Third, surveys conducted by both the National Federation of Independent Business and the Labor Department still show a huge surplus of job openings relative to unemployed people. Even if this surplus begins to decline, (as we expect it will), it should help keep employment growth broadly positive for months to come.

It should be noted, however, that these forces supporting the economy could weaken if consumer and business confidence remains at today’s very gloomy levels. Growth, which looks solid in the second quarter and looks shaky in the third, could roll over entirely by the fourth.

On the inflation side, the Commerce Department will release May data for the personal consumption deflators on Thursday. We expect to see headline PCE inflation of 6.5% year-over-year and core inflation of 4.8% year-over-year. Both of these would be only slightly below their peaks and still far above Federal Reserve targets.

Moreover, an early read on June inflation suggests something similar, with a spike in gasoline prices at the start of the month pushing the AAA average to above $5 per gallon. Natural gas prices also surged in early June adding to inflation for the month. Overall, we expect another hot CPI reading to be released on July 13, with a consequent strong monthly read on June PCE being published on July 29.

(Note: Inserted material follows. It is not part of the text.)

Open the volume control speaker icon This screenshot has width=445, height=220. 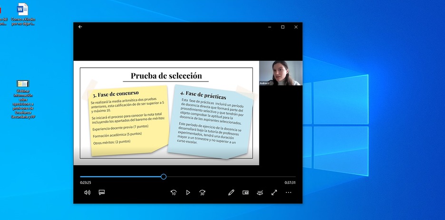tap(87, 192)
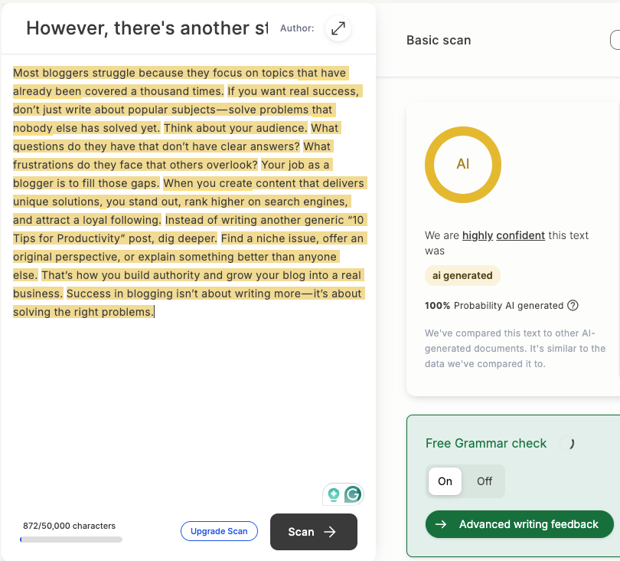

Thereafter, however, there are growing signs of a potential inflation rollover. The Bloomberg Commodity Index has now fallen by 11% since peaking on June 9, reflecting broad price declines in crude oil, gasoline, natural gas, corn, wheat, copper and cotton. Average milk prices, which had jumped from $3.50 per gallon in May of 2021 to $4.20 per gallon by May 2022, also fell in June. According to the Hopper travel app, average prices on booked airfares have been falling in recent weeks, which should reverse some of a recent extraordinary surge. Used car prices have stopped rising, according to the Manheim Used Vehicle Index, and could well fall if vehicle supplies continue to improve.

The lagged effects of higher inflation expectations, wage growth and home prices are likely to continue to add to inflation in the months ahead. However, even with this, the July CPI report, due out on August 10, should show a much lower monthly gain in prices as should the August report, due out on September 13.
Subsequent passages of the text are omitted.